Posted November 11, 2025 by JordanCarma
With learning about VFX Niagara inputs had me rattling my brain for a bit on what I could use for my stealth game. The first thought would be that of pouring water, similar to small water, until realizing I could just put in a VFX effect of rain. With deciding on what to do, I first create a new file for my effects, inputting "Environment Effects" for later use for later inputting different environment effects and settings. Getting started, I create the Niagara system and use the fountain difficulty as the main starter.
Fountain emitter settings and look for the sim target. Switch this to GPU compute sim. While doing that, I would find the calculate bounds mode and set it to fixed. This would help keep the rain particles visible across a large area, preventing them from disappearing if they move beyond the default bounds.

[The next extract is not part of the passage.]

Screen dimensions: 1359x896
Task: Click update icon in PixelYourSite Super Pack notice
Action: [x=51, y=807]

Next, the rain behavior: need to find the velocity in the emitter stack. I would need to change the velocity mode to linear. This will let me make the particles fall in a straight and steady direction. Now, when reviewing this, this just looks like pouring water; it might be useful for water fountains or sinks, but this isn’t where I want to set this at. I messed around with the velocity scale settings and input X: 50, Y: 0, and Z: -2000. The X scale gives a slight tilt to the effect, while the Y scale is used for either front or back rain direction to which I don’t need to his segment. With the Z scale, this changes the speed at how fast the particles are falling, letting me manipulate how fast I want them to be.

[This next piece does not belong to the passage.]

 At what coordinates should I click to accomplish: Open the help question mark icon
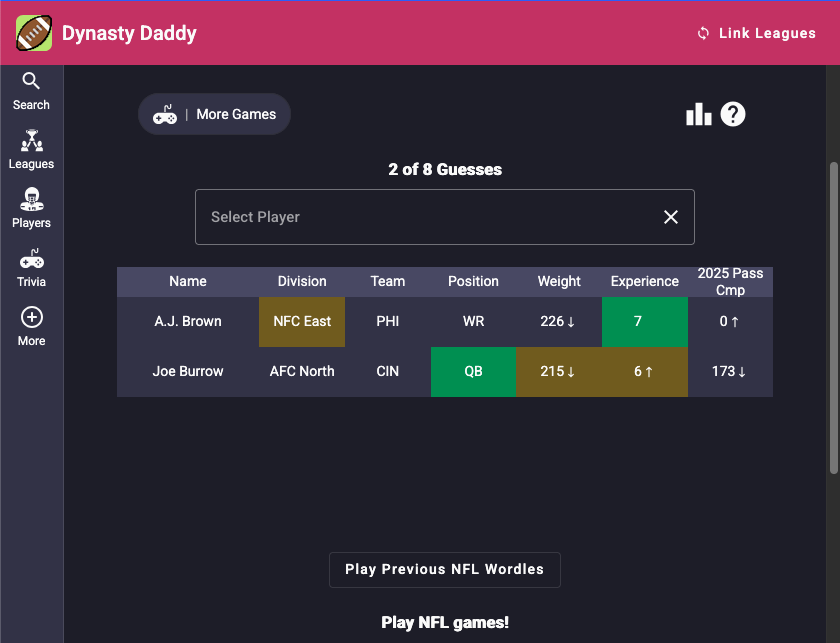(733, 115)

While this is still in progress, it's still not where I want it to be, as the particle shape is not what I want it to be. So, I go to the shape location in the emitter summary and change the shape primitive to be a box/plane. This will give me better control of the shape for the wide area, so I would change the box size scales to X: 5000, Y: 5000, and Z: 500. From doing this, the particle animation now looks like snow, which would lead me to put that discovery for a later project when implementing snow. Though for doing this, this would help control the spawning area for the raindrops, which X and Y cover the wide area, and Z sets in the thickness of the spawning area of raindrops.
Currently, the rain still isn’t where it's supposed to be, so I would go back to the emitter summary and open the spawn rate option. This would help me adjust how much rain would appear. With messing around with this option, I have the option to choose whether I want my rain to be either light, normal, or heavy, depending on the setting. I set mine to 5000 for the spawn rate, as I want to showcase a bit of heavy rain for my island level.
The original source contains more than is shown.